▶ **OBJECTIF ÉNONCÉ A**
Recopiez à l'identique les entrées, de la ligne contenant "Where should I click to: Enable" à la ligne contenant "click(x=247, y=16)", ces deux lignes comprises.

▶ **EXTRAIT PRÉSENTÉ**
"""

King of Jeans

Pissed Jeans

Sub Pop – 2009
par Romain, le 12 novembre 2009
7

Quand on s’ennuie ferme dans une ville pourrie par le chômage et qu’on prend une guitare, c’est plutôt pour brailler que pour chanter la joie de vivre. Ca, Matt Korvette et ses comparses, comme une ribambelle de groupes punk avant eux, l’ont bien compris. Issus d’Allentown, troisième plus grosse ville de Pennsylvanie et bourbier notoire, c’est tout naturellement que ces types se sont lancés sur le chemin de la contestation sociale, dans les traces de Black Flag, Flipper, et autres pontes du hardcore des années 80 made in California.

"""

(Entrées de texte et de pointage d'éléments)
"""

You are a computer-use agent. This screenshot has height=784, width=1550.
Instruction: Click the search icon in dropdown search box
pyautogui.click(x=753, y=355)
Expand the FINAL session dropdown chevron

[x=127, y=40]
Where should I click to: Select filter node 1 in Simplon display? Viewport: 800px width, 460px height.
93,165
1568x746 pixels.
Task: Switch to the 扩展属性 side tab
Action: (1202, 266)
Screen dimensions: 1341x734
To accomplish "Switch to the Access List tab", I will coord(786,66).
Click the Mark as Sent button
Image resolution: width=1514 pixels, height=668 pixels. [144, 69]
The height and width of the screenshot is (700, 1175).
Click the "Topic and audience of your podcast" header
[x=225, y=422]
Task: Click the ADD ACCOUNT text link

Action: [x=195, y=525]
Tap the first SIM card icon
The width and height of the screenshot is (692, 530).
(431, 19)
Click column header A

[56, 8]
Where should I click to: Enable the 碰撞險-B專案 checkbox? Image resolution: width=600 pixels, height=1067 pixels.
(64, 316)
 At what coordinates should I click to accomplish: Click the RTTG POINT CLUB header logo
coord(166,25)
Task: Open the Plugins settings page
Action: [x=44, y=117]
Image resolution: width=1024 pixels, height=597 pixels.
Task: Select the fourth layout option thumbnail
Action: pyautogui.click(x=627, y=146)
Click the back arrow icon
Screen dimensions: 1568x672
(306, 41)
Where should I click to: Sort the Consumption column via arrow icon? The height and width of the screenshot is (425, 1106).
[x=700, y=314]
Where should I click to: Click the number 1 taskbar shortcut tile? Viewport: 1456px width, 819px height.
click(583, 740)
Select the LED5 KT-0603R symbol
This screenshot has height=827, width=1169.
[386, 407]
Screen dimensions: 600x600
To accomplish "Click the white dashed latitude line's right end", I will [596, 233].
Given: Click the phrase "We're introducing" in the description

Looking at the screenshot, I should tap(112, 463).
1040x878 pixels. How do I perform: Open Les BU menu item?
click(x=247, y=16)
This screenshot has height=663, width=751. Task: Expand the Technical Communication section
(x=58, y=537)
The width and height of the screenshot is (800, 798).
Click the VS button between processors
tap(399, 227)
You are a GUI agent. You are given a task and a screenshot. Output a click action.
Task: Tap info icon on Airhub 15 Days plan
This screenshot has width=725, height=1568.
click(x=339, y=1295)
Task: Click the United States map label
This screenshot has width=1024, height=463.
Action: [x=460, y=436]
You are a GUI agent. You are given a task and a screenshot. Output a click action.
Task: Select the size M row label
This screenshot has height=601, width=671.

"""

▶ **OBJECTIF ÉNONCÉ B**
Reproduisez sans modification le passage de la critique de l'album King of Jeans, de "Quand on s’ennuie" à "made in California.".

▶ **RÉPONSE COMPLÈTE A**
Where should I click to: Enable the 碰撞險-B專案 checkbox? Image resolution: width=600 pixels, height=1067 pixels.
(64, 316)
 At what coordinates should I click to accomplish: Click the RTTG POINT CLUB header logo
coord(166,25)
Task: Open the Plugins settings page
Action: [x=44, y=117]
Image resolution: width=1024 pixels, height=597 pixels.
Task: Select the fourth layout option thumbnail
Action: pyautogui.click(x=627, y=146)
Click the back arrow icon
Screen dimensions: 1568x672
(306, 41)
Where should I click to: Sort the Consumption column via arrow icon? The height and width of the screenshot is (425, 1106).
[x=700, y=314]
Where should I click to: Click the number 1 taskbar shortcut tile? Viewport: 1456px width, 819px height.
click(583, 740)
Select the LED5 KT-0603R symbol
This screenshot has height=827, width=1169.
[386, 407]
Screen dimensions: 600x600
To accomplish "Click the white dashed latitude line's right end", I will [596, 233].
Given: Click the phrase "We're introducing" in the description

Looking at the screenshot, I should tap(112, 463).
1040x878 pixels. How do I perform: Open Les BU menu item?
click(x=247, y=16)

▶ **RÉPONSE COMPLÈTE B**
Quand on s’ennuie ferme dans une ville pourrie par le chômage et qu’on prend une guitare, c’est plutôt pour brailler que pour chanter la joie de vivre. Ca, Matt Korvette et ses comparses, comme une ribambelle de groupes punk avant eux, l’ont bien compris. Issus d’Allentown, troisième plus grosse ville de Pennsylvanie et bourbier notoire, c’est tout naturellement que ces types se sont lancés sur le chemin de la contestation sociale, dans les traces de Black Flag, Flipper, et autres pontes du hardcore des années 80 made in California.